Min, J.,Schuetz, A.,Allali-Hassani, A.,Loppnau, P.,Vedadi, M.,Weigelt, J.,Sundstrom, M.,Edwards, A.M.,Arrowsmith, C.H.,Bochkarev, A.,Plotnikov, A.N.,Structural Genomics Consortium (SGC) (deposition date: 2006-04-10, release date: 2006-06-06, Last modification date: 2023-08-30)

Primary citation

Schuetz, A.,Allali-Hassani, A.,Loppnau, P.,Vedadi, M.,Bochkarev, A.,Plotnikov, A.N.,Arrowsmith, C.H.,Min, J.
Structural basis for molecular recognition and presentation of histone H3 By WDR5.
Embo J., 25:4245-4252, 2006

PubMed Abstract: Histone methylation at specific lysine residues brings about various downstream events that are mediated by different effector proteins. The WD40 domain of WDR5 represents a new class of histone methyl-lysine recognition domains that is important for recruiting H3K4 methyltransferases to K4-dimethylated histone H3 tail as well as for global and gene-specific K4 trimethylation. Here we report the crystal structures of full-length WDR5, WDR5Delta23 and its complexes with unmodified, mono-, di- and trimethylated histone H3K4 peptides.
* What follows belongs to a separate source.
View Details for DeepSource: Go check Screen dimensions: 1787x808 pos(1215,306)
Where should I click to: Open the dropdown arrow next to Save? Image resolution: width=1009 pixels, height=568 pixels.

The structures reveal that WDR5 is able to bind all of these histone H3 peptides, but only H3K4me2 peptide forms extra interactions with WDR5 by use of both water-mediated hydrogen bonding and the altered hydrophilicity of the modified lysine 4. We propose a mechanism for the involvement of WDR5 in binding and presenting histone H3K4 for further methylation as a component of MLL complexes.

PubMed: 16946699
DOI: 10.1038/sj.emboj.7601316

Experimental method

X-RAY DIFFRACTION (1.8 Å)